### Task requirements
Within the records below, find the line with "The image size is (263, 205)." and the line with "552x397 pixels.", then reproduce exactly those two lines and all lines between them, without any picture.

### Data shown
----

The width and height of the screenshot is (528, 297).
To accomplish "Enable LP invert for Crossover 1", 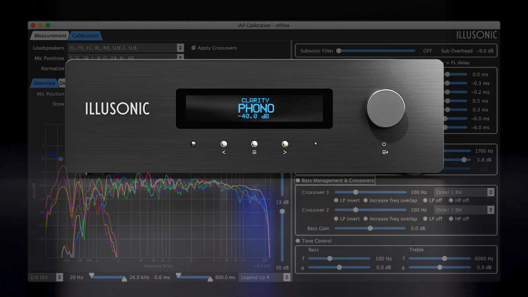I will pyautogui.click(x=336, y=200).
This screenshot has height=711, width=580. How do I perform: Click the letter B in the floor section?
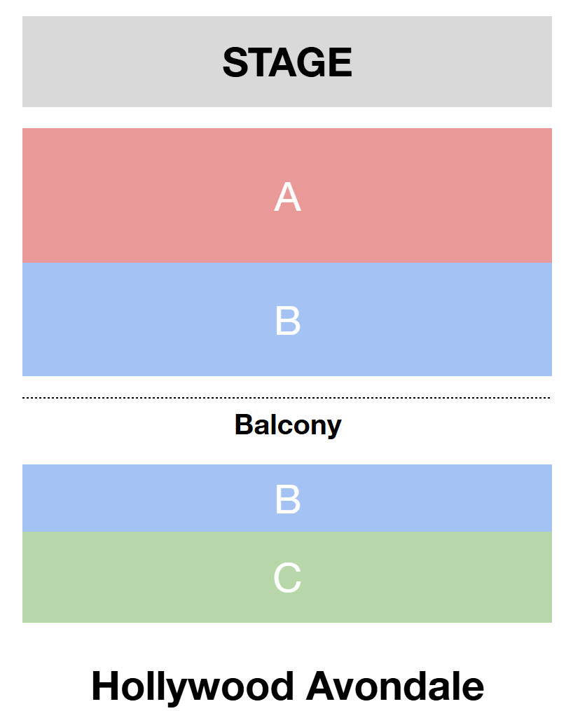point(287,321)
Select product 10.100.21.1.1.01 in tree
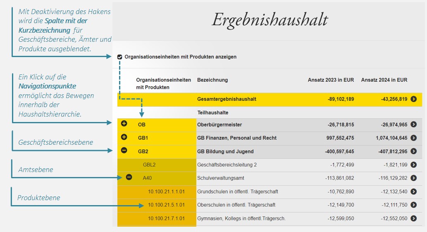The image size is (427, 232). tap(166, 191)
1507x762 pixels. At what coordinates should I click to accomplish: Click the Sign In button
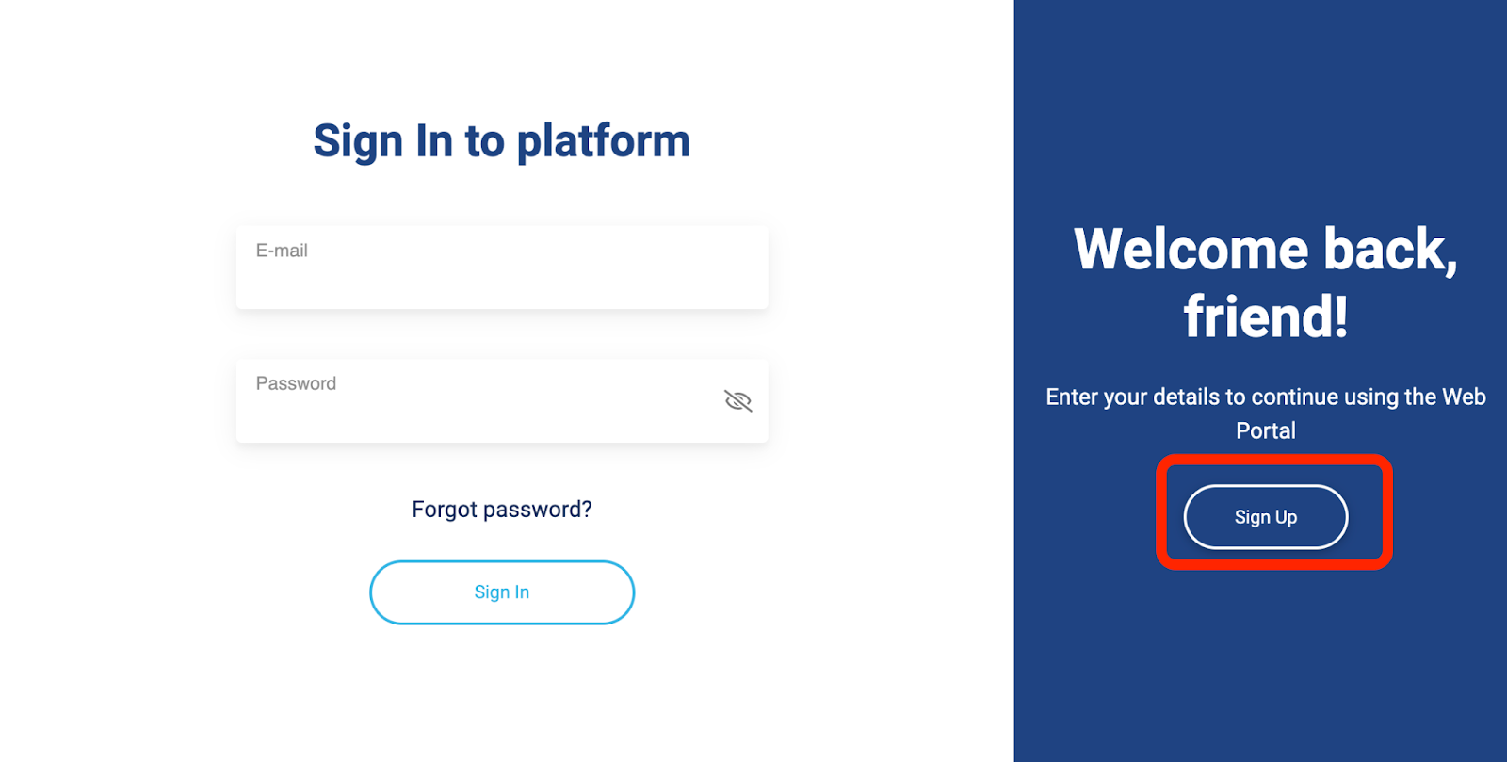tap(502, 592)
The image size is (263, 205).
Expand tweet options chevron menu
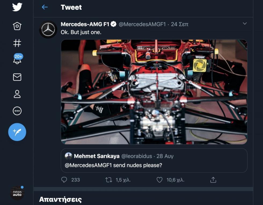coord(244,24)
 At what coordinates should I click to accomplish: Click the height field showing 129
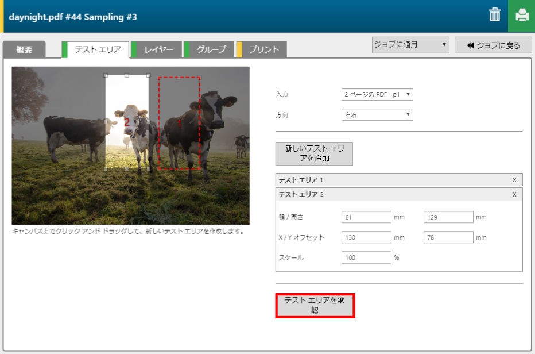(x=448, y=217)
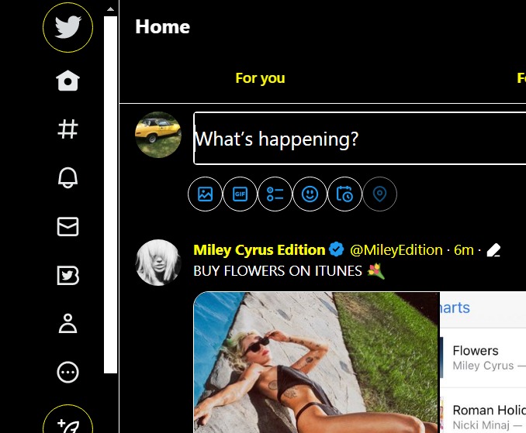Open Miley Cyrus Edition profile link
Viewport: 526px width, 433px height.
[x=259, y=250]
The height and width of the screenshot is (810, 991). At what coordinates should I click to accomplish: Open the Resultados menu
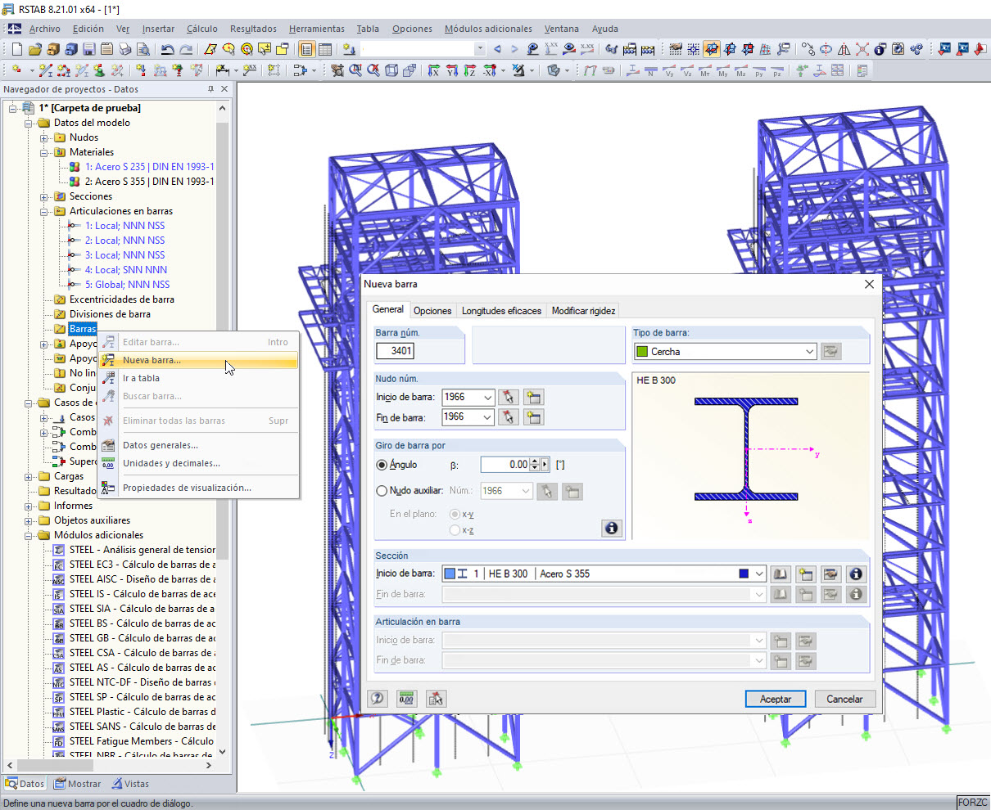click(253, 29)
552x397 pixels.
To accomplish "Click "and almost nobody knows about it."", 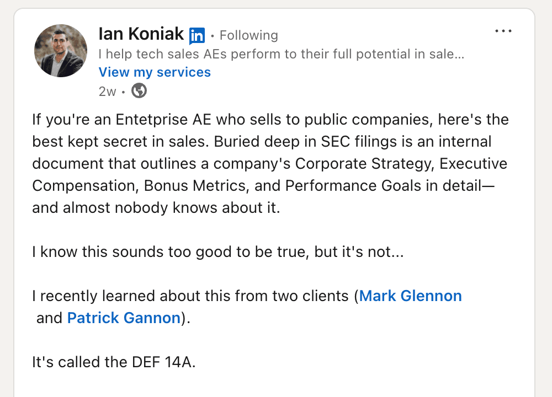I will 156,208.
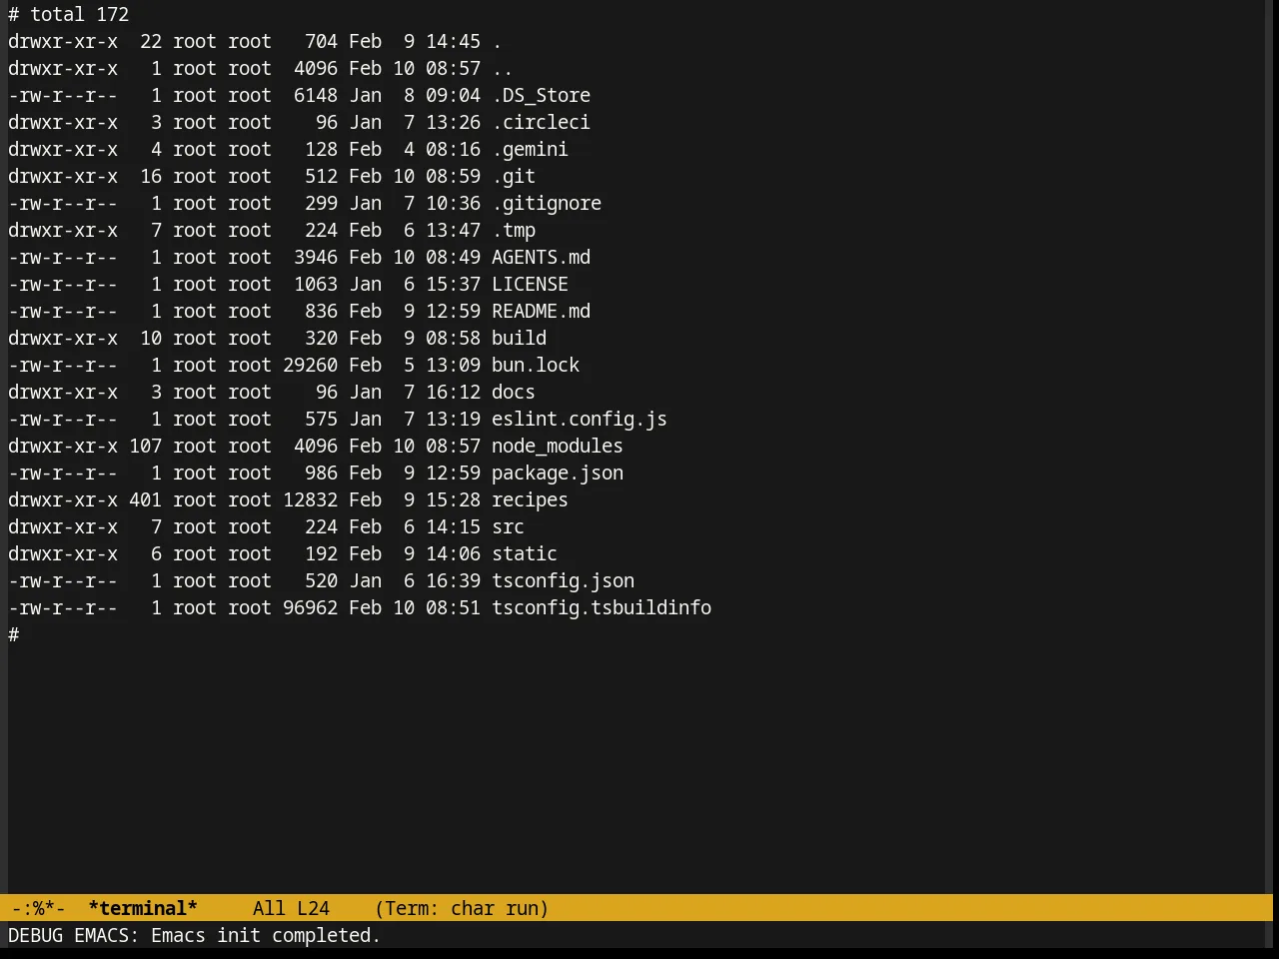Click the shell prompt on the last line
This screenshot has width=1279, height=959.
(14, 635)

----

### Task result
The image size is (263, 205).
Expand tweet options chevron menu
coord(244,24)
 At what coordinates should I click to accomplish: Click the height field showing 129
(x=448, y=217)
Open Miley Cyrus Edition profile link
Viewport: 526px width, 433px height.
[x=259, y=250]
The height and width of the screenshot is (810, 991). At what coordinates should I click to accomplish: Open the Resultados menu
click(253, 29)
552x397 pixels.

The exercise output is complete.